** PROVIDED MATERIAL follows **

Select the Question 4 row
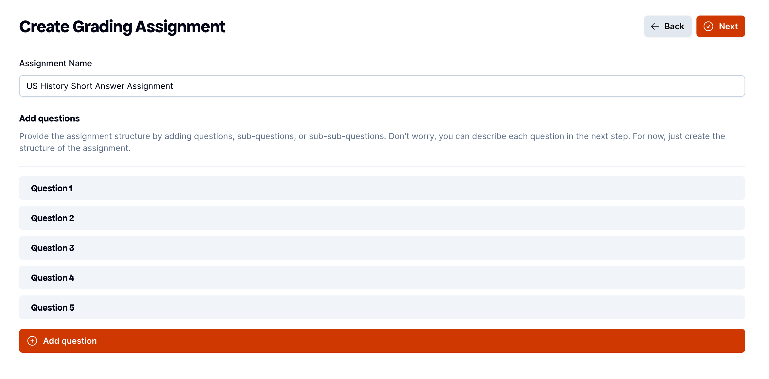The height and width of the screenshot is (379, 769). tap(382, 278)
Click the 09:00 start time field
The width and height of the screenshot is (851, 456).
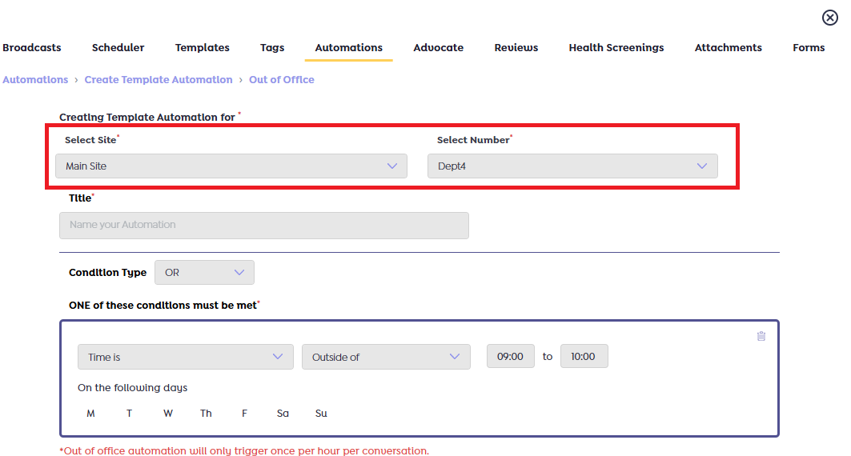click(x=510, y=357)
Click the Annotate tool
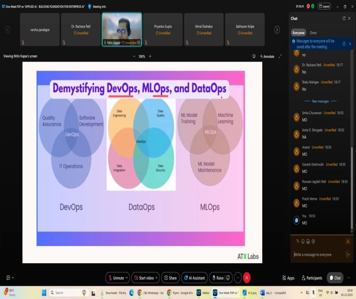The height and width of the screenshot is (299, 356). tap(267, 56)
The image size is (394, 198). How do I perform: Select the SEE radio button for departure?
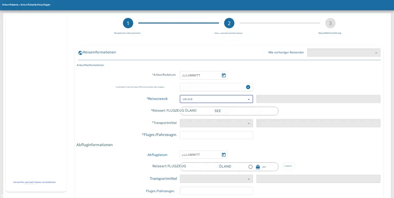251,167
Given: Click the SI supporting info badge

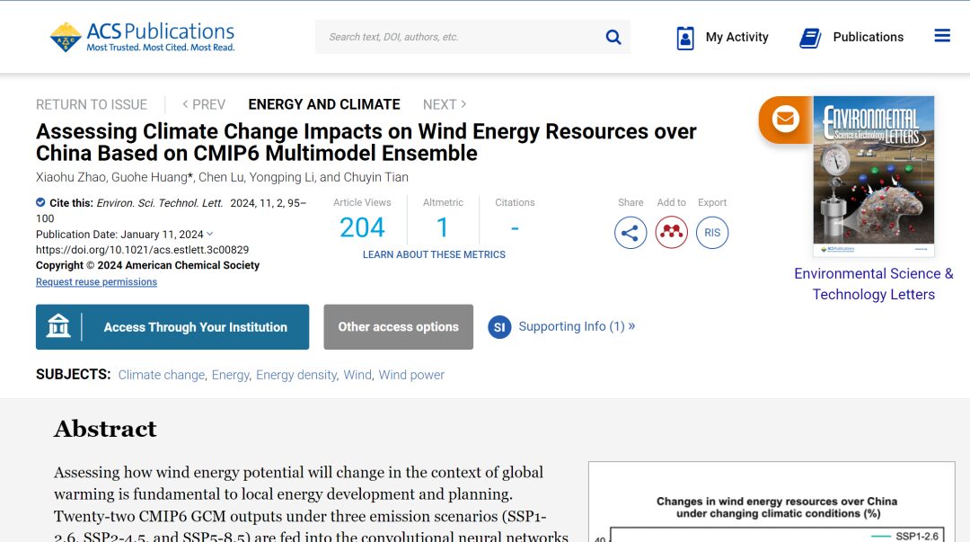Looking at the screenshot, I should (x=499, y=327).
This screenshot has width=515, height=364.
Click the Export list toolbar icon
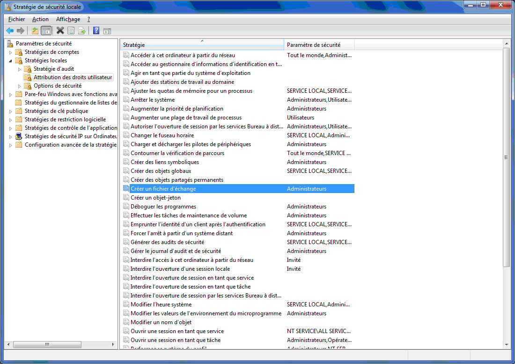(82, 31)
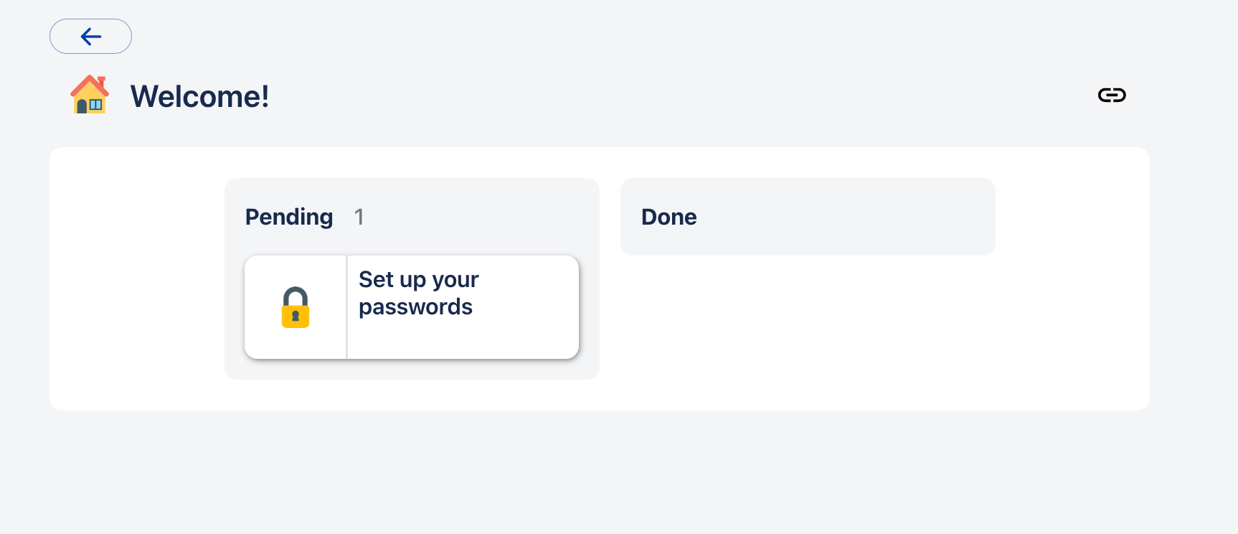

** End of PROVIDED MATERIAL **

ACTION ITEM: Reproduce the lines from the one holding "Given: Click the SI supporting info badge" through the end of the entries above exactly, keeping both ends and dropping every picture.

RESULT OF THIS TASK:
Given: Click the SI supporting info badge

Looking at the screenshot, I should (x=499, y=327).
This screenshot has width=515, height=364.
Click the Export list toolbar icon
(82, 31)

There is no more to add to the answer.